According to the question-and-answer text about the nipping Sheltie, why shouldn't the dog be held tightly when it already feels defensive? Answer in one to three sentences.

■ PAGE TEXT ■
• • • • • • •

Q: I need help with my Sheltie. He is 13 months old and I dont know how to stop him from nipping people. I'm afraid to have him near crowds, and he has to be held tight when a stranger comes near, to calm him down.

A: Sounds like a very mixed-up Sheltie there. The first thing to do is meet with a private trainer or behavior expert, in person. Your veterinarian may be able to recommend someone locally who is both humane and effective. You need an expert evaluation of the dog, to see what is causing this behavior. Chances are, the dog is afraid. He may need more good experiences around people--and the expert can show you exactly how to do that safely.

Ask the expert if your dog would be a good candidate for the Halti head halter, or the Gentle Leader. These devices cause no pain to the dog, but give you complete control of the mouth. It's important not to hold the dog tightly when it already feels defensive, because that makes the dog feel even more defensive. Yet you need good control. With proper instruction, these devices let you control your dog on a loose leash.

• • • • • • •

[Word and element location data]
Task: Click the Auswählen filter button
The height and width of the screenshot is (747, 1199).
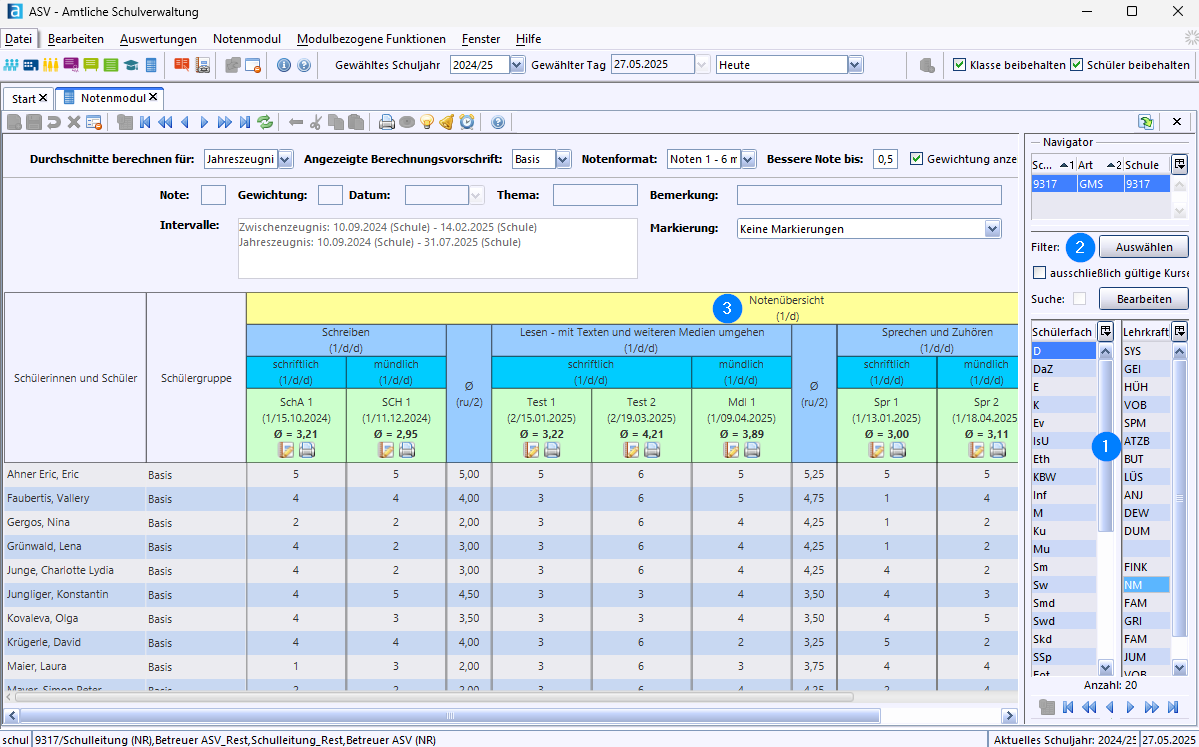Action: [1144, 247]
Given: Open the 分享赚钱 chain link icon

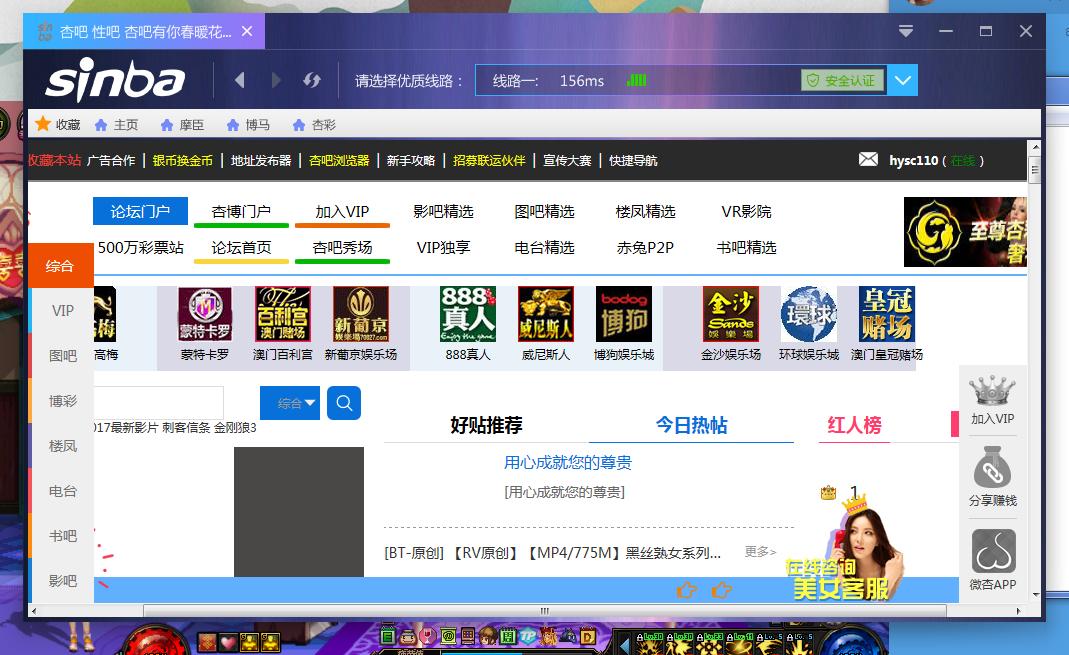Looking at the screenshot, I should point(992,469).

• • • • • • •

■ RESULT ■
Holding the dog tightly when it already feels defensive makes it feel even more defensive.